Computer Science 1 - Program 5



Computer Science 1 - Program 5

Group Project: Database Queries

Assigned: 3/31/04 (Wednesday)

Due: 4/16/04 (Friday) at 11:55pm (WebCT time)

Objective

1. To implement a binary tree.

2. To implement a complicated linked list in conjunction with a binary tree to solve a common problem.

The Problem

You have recently opened a private library using donated books and funds. However, your library does not yet have a nice program to allow users to make queries to find the best books in the library to suit their research needs. It's important that the search work quickly, and provide reasonable "hits." Luckily, you already have on file some pertinent information about each book in your library. For each book, you have the author's first and last name, the title of the book, and a brief summary of the book that is about a paragraph long. Your searches will simply look for words from a query matching words in the titles of all the books in the library and matching words in the summaries of those books. The number of times the queried words match with words in the title and summary will determine the "score" of a match. As most search engines do, you would like to create a program that orders each "hit" based on its score with the query.

Here is a list of tasks your program must support:

1) Loading a list of books into the database.

2) Handling queries to the database.

3) Adding/Deleting sentences from a summary.

For 10 extra credit points (the program is out of 50), you may implement the following:

4) Using a cache of the last ten queries to speed up queries.

The Twist

In real-world projects, managers often change the specification for the project after a team has started working on the project. To simulate this idea, a small CHANGE to this specification will be posted on WebCT and the course web page on Thursday April 8th by 2pm. If your code has been designed in a good, modular manner, it should not be too difficult to incorporate this change into your code.

Required Data Structures

Each book must be stored in a struct that contains the following components:

1) Author's last name (less than 30 characters)

2) Author's first name (less than 30 characters)

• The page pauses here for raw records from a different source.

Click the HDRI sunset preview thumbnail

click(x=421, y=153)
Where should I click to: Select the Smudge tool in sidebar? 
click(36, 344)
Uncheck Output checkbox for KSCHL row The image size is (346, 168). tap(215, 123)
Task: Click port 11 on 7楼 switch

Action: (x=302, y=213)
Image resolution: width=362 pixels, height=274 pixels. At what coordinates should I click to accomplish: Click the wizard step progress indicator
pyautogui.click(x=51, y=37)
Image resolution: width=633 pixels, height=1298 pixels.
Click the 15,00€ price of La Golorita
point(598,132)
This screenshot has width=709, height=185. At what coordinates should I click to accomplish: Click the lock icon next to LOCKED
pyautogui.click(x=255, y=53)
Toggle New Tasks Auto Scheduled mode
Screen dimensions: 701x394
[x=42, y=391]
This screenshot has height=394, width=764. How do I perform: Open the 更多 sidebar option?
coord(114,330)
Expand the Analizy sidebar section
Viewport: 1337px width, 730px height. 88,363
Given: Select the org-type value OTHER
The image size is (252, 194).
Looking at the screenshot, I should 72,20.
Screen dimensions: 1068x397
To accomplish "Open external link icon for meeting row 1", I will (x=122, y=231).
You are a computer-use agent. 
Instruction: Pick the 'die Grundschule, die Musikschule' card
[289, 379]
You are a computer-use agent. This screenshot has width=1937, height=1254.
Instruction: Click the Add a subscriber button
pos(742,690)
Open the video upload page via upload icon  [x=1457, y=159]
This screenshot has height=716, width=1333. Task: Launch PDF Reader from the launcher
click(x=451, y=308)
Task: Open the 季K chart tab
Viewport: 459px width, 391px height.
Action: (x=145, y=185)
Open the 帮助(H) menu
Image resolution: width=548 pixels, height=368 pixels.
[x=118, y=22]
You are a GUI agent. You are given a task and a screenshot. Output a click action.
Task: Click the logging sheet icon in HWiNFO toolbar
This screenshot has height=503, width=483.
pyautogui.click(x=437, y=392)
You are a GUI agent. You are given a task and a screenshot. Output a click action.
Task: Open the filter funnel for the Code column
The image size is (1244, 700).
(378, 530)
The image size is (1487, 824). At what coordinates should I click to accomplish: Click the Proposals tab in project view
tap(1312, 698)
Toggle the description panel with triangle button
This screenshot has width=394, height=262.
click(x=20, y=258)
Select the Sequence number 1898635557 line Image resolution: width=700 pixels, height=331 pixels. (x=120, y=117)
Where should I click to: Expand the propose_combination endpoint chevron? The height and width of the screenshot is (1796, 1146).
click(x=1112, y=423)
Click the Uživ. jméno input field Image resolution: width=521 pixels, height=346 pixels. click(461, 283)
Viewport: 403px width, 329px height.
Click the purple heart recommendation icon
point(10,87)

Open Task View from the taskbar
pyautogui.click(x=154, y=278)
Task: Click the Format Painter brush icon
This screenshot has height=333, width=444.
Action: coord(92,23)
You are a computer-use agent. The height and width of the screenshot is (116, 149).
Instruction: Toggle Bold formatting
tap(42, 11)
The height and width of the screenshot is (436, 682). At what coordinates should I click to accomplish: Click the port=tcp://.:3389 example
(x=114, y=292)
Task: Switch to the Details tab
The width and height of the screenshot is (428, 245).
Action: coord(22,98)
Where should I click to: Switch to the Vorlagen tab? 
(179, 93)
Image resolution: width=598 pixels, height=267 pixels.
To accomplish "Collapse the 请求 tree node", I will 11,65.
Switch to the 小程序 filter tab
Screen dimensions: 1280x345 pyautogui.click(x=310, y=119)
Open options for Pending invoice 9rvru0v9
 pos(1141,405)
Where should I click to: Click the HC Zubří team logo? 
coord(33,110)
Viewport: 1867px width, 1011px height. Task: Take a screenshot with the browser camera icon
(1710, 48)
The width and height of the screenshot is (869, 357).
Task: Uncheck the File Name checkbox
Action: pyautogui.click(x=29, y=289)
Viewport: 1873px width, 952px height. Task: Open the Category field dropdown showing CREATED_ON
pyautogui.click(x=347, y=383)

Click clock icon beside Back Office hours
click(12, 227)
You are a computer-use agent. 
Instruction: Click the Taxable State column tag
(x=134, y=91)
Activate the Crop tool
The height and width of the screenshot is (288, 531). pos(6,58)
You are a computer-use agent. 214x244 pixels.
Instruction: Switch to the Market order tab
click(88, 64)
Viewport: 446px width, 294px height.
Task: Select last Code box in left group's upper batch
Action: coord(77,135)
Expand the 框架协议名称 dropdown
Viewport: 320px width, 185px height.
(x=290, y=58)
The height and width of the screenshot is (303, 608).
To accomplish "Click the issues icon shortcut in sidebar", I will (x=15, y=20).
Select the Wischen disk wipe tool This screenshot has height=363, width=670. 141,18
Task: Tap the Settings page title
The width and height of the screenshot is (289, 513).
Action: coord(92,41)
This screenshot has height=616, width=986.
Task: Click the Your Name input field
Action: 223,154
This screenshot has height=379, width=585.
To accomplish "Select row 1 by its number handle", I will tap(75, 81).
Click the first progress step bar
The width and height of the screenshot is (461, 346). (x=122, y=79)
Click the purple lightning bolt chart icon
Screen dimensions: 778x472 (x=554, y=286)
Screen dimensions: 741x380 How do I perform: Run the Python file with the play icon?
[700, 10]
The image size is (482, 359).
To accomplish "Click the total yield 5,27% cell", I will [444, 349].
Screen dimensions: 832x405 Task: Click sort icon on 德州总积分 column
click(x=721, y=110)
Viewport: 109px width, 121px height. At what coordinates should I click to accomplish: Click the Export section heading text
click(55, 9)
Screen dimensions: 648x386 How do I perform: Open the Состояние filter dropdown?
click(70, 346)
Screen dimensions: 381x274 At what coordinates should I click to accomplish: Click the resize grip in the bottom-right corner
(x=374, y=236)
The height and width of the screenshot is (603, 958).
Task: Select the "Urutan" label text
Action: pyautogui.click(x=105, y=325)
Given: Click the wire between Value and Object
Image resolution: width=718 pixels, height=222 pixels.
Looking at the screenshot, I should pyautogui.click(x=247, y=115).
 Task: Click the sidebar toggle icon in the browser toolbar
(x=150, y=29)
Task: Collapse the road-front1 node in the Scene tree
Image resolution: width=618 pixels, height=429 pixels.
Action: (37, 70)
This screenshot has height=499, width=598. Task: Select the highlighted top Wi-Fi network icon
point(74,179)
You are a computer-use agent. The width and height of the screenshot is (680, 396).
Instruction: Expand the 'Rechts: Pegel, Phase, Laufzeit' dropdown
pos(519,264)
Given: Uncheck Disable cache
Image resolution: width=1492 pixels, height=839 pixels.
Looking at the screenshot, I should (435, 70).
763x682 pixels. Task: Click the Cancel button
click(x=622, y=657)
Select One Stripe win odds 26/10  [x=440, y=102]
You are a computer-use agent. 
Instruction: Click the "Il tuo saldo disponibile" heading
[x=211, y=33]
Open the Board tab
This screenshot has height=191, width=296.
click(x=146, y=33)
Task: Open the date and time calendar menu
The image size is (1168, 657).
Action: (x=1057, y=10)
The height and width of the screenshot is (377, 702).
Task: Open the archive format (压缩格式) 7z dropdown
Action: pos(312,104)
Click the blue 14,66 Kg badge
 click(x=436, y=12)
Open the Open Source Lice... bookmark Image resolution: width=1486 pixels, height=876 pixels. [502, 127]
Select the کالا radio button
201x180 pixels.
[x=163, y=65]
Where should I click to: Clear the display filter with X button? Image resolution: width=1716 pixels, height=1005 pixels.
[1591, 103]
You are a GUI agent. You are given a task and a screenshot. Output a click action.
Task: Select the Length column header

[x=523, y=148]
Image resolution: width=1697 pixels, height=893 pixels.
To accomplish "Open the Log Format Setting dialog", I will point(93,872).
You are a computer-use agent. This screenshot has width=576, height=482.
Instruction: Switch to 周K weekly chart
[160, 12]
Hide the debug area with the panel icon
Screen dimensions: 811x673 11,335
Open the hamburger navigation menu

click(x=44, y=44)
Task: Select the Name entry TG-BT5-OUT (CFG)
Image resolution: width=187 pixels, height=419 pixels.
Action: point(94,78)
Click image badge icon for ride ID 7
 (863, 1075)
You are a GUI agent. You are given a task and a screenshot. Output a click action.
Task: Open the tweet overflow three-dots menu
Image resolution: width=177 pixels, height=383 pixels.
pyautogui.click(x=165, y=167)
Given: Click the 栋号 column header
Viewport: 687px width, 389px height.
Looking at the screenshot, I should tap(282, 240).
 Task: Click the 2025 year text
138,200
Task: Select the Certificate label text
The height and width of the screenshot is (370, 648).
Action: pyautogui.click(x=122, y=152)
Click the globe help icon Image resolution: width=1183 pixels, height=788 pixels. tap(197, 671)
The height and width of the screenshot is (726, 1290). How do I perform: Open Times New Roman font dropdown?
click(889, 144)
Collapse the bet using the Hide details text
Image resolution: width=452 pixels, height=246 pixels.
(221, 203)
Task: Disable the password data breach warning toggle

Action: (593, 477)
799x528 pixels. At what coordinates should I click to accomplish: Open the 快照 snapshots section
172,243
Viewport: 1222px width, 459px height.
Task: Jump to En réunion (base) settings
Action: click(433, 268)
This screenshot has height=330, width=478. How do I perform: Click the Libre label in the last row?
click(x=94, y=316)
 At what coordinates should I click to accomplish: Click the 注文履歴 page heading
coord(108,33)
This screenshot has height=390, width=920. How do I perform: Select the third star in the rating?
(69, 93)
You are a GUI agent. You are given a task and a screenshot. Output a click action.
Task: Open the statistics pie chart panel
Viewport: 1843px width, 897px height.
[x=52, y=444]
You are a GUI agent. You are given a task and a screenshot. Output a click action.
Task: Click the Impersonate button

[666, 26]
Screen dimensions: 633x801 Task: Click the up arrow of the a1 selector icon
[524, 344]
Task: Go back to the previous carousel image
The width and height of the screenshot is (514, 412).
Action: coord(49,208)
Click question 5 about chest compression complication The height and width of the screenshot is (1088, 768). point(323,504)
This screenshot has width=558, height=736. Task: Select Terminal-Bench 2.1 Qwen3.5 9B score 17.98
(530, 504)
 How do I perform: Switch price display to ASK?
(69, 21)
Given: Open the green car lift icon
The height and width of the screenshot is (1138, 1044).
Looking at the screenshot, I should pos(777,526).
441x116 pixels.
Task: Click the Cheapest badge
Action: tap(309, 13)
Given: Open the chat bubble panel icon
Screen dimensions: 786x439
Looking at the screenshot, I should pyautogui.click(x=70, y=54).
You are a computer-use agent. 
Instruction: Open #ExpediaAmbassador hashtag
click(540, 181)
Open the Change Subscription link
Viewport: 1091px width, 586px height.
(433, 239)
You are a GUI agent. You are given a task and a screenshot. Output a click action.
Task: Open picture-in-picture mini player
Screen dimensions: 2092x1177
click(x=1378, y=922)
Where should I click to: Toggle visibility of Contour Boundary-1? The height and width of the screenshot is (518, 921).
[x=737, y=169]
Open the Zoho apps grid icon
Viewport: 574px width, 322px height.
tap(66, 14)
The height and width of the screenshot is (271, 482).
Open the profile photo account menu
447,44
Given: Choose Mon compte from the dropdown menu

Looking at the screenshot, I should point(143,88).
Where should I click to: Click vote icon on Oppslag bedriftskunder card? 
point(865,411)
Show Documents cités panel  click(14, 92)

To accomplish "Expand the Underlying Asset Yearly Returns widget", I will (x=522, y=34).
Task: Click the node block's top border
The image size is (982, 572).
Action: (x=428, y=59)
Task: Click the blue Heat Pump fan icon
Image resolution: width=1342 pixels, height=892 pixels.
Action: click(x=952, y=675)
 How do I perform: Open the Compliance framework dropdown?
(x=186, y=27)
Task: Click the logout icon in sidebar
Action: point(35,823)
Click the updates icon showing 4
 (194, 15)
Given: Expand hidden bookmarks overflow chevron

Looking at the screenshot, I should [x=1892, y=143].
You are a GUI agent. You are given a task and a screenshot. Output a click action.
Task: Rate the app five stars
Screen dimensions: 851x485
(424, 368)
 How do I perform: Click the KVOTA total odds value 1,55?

3) Book Title (less than 80 characters - each title will not have any spaces in it. Instead, all book titles will have an underscore in the place of a space for convenient storage in a string.)

4) A binary tree that stores information about the book's summary.

The binary tree must have nodes that include the following components:

i) A string of less than 30 characters (storing a word from a book summary)

ii) An integer that corresponds to how many times the word stored in the string component of the node appears in a summary

iii) A left pointer to a node of the same type

iv) A right pointer to a node of the same type

The whole list of books will be stored in a linked list. The linked list will have the following two components:

i) a pointer to a structure storing a single book entry, described above

ii) a next pointer to a node of the same type

Division of Labor

Each group has two students. One student will be in charge of maintaining the binary tree. The functionality they have to provide is as follows:

1) Inserting a node into an existing tree. (Note that if a "word" is already stored in the binary tree, then rather than a new node being created, the integer counter for the existing node should be incremented.) Also, note that even though a string passed into the insert function may be in mixed case, you should store the string in the tree in all lower case.

2) Deleting a node from an existing tree. (Note that if a "word" has a count of more than 1, then this should not delete a physical node in the tree. Rather it should simply decrement the count of the appropriate node it the tree. If the count of a "word" is 1, then the node should be deleted.)

3) Searching for a node in an existing tree. For this function, an integer should be returned, representing the number of times the word being searched for appeared in the summary. (Clearly if no corresponding node is found in the tree, 0 should be returned, otherwise, the appropriate count should be returned.)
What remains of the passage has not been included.